Jorge Abian claims to be in “early retirement” because he spends his time only doing things he loves: traveling, being with friends and family, and photography. But that doesn’t mean he’s not keeping busy.
Abian has loved photography ever since he was a kid and his dad developed images from the darkroom in their home. It wasn’t the only way his parents inspired his lifestyle—they also stocked coffee table books from Robert Frank’s The Americans to Ansel Adams in Color, which opened Abian’s eyes to the many adventures the world held for him.
Though past jobs have included stints at Tinder, Uber, and Trip4Real (acquired by AirBNB in 2016), Abian has spent the last year traveling and working on a book for Lonely Planet about “adventures for the modern explorer,” he says. “It’s going to be a coffee table book, so I’m going to accomplish one of my childhood dreams.”
Here, he shares his favorite cameras, his editing process, and how he stays grounded while constantly traveling alongside a selection of his photos on film.
When did you first become interested in photography?
My father used to develop black and white film in our house on the weekends. When I turned 11 or 12, he taught me how to do it, and that’s how I became immersed in the photography world. When I was 14, he gave me my first Canon F-1 camera, which I still have, and that’s the camera I use to take all my film pictures. The good thing about that camera is that it has a manual setting, so you can be in the middle of the desert or in the North Pole and you can still take photographs. It shoots manually at 1/60, which is the most real way of looking at the picture. It gives you really nice depth of field, so it creates very cinematic pictures.

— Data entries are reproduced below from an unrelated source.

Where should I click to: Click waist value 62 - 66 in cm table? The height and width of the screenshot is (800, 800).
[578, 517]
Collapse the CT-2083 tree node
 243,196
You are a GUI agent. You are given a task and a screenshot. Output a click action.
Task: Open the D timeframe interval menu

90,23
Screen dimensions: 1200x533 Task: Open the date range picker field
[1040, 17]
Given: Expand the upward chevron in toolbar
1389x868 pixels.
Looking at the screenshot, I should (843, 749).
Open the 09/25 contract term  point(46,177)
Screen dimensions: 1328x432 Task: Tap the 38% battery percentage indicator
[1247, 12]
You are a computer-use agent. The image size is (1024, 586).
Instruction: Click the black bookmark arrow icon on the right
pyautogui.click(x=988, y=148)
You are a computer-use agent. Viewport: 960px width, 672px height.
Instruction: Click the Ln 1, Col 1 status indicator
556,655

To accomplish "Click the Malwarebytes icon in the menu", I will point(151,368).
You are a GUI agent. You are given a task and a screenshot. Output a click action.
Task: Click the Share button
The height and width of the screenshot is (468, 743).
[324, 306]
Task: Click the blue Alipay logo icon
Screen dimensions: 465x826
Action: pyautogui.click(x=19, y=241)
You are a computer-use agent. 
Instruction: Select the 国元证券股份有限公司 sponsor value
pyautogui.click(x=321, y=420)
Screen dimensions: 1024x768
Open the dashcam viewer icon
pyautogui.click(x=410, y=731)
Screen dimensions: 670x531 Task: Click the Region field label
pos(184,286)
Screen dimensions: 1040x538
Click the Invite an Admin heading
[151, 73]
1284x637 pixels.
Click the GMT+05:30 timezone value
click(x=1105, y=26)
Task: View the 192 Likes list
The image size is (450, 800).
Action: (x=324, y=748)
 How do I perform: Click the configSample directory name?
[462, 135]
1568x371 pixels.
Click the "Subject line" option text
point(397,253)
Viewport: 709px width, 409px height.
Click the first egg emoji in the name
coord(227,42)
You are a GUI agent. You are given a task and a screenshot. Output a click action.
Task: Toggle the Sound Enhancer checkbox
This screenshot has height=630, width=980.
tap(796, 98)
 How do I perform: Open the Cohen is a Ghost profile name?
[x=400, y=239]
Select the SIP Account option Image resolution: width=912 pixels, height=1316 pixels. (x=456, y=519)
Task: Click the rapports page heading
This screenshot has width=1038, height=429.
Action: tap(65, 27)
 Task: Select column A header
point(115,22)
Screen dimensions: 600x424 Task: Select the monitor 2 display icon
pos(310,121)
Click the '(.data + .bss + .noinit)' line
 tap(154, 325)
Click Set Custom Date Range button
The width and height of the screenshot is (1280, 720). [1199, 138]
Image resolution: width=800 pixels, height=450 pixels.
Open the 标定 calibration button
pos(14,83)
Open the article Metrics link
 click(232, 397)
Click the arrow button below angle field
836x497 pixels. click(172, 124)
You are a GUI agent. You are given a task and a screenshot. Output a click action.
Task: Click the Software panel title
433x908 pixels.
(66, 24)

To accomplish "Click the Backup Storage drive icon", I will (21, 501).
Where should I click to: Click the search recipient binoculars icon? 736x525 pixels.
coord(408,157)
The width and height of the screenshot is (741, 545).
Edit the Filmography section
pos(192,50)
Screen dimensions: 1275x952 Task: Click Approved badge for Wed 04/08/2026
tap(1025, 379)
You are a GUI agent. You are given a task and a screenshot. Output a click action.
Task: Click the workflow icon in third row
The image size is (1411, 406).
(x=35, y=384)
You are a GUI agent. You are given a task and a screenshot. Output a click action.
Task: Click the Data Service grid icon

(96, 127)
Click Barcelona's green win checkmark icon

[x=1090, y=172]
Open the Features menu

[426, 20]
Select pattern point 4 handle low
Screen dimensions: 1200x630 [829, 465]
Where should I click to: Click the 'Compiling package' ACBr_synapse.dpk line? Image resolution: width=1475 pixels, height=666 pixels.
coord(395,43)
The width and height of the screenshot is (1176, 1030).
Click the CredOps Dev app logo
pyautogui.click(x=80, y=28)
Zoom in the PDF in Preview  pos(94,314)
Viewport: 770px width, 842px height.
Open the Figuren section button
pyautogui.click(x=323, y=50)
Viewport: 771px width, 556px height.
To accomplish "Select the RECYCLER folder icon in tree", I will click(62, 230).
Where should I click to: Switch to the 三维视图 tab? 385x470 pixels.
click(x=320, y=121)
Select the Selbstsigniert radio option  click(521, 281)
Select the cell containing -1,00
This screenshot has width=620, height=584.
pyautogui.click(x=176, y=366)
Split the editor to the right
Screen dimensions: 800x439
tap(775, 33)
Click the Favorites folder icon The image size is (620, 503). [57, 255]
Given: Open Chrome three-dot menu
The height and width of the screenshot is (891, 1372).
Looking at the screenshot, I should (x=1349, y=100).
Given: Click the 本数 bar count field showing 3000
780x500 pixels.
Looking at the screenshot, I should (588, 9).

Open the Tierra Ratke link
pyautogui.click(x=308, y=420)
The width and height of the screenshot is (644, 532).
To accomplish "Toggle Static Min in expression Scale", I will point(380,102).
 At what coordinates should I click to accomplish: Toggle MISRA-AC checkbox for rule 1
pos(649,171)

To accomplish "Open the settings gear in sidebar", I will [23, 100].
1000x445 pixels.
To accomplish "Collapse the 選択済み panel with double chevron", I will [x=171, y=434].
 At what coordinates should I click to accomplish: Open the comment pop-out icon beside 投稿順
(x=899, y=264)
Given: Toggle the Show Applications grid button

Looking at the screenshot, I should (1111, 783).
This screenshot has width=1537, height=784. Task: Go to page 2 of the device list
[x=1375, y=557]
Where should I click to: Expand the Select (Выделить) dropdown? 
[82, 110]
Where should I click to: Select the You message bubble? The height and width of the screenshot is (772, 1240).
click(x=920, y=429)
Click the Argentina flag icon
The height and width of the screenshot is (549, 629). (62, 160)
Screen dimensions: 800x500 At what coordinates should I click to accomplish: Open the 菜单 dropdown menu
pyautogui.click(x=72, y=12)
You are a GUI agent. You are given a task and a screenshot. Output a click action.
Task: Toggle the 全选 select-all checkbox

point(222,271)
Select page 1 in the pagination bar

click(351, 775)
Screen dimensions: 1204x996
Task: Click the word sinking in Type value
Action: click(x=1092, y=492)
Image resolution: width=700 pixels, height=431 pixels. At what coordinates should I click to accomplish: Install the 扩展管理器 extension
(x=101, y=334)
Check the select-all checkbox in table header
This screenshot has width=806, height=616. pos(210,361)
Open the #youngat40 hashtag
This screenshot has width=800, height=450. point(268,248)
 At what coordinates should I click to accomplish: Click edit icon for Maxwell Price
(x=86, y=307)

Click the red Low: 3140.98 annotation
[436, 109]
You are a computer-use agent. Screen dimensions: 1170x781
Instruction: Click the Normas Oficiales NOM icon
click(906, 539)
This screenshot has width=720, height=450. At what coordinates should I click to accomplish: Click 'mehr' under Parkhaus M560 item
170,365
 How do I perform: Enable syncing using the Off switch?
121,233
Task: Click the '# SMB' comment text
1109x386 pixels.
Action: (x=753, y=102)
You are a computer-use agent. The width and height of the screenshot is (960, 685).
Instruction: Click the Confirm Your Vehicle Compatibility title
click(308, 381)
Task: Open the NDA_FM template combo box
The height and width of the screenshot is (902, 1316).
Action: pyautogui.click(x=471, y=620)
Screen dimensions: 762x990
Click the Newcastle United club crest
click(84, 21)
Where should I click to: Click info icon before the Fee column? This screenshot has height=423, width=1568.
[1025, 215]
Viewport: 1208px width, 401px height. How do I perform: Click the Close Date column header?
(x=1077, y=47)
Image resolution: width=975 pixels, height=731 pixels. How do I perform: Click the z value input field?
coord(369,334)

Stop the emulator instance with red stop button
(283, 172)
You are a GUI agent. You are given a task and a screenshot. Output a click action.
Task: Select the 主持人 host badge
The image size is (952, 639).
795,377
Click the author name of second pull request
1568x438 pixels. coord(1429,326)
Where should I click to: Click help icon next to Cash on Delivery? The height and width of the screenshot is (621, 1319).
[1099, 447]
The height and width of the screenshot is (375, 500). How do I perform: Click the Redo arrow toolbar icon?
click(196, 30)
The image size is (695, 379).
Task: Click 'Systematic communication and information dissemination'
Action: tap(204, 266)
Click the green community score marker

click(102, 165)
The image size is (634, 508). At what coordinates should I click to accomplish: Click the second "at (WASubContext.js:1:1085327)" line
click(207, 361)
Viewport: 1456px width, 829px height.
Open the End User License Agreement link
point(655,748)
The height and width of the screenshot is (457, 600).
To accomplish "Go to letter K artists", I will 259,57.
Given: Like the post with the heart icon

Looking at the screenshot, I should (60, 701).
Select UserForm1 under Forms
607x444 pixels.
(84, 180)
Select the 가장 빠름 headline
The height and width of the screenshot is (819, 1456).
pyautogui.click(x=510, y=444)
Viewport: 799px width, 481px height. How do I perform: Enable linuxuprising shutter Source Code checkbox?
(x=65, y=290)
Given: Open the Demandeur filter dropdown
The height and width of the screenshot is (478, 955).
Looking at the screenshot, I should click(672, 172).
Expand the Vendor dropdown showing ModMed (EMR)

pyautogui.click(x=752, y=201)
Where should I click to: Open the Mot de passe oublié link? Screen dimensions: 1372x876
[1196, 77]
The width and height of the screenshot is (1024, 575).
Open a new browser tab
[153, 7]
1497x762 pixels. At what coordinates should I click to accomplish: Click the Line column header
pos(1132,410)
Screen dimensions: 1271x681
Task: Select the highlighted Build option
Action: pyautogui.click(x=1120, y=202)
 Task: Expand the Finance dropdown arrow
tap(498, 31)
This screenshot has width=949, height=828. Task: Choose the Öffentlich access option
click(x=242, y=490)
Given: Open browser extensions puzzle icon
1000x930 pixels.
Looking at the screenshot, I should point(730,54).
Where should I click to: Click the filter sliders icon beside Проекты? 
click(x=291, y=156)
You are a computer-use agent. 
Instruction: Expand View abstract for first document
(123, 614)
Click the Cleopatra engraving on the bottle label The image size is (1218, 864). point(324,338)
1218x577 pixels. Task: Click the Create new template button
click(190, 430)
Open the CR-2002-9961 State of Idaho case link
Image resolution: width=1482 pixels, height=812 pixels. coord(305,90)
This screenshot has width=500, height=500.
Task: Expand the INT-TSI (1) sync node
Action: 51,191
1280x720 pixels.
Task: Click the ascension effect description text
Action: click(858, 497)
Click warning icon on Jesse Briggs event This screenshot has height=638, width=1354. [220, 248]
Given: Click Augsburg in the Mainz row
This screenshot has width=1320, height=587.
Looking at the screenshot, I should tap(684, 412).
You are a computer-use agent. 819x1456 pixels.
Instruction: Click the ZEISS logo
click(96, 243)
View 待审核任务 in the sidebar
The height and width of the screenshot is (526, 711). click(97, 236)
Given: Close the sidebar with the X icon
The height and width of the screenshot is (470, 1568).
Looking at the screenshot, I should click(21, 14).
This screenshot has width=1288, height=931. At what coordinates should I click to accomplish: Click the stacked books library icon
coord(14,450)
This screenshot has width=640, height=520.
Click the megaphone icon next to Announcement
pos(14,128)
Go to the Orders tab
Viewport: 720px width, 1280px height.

How did you start to learn more about and develop your photography skills?
My dad used to have a lot of coffee table books, and that was all my inspiration. That’s where my passion for traveling and discovering new places came from. I still go back home and I will look through those books to try to find the next destination that I want to go to.
Is photography your full-time work now?
No, it’s not. It’s never been a full-time job, but it’s something that I’ve always done. I treat it more as a visual diary than as a job. I think that the moment it becomes a job, I will not like it as much as I do. I never want to lose that feeling and that love that I have for it. It’s a personal way of remembering emotions, remembering stories that happen during the trip, during an adventure. I look back at those pictures and even though you might just see a landscape, in my mind, I’m seeing what happened to my friend here, or that kiss with that girl there. Or that moment right before we all went skinny-dipping in the Arctic ocean.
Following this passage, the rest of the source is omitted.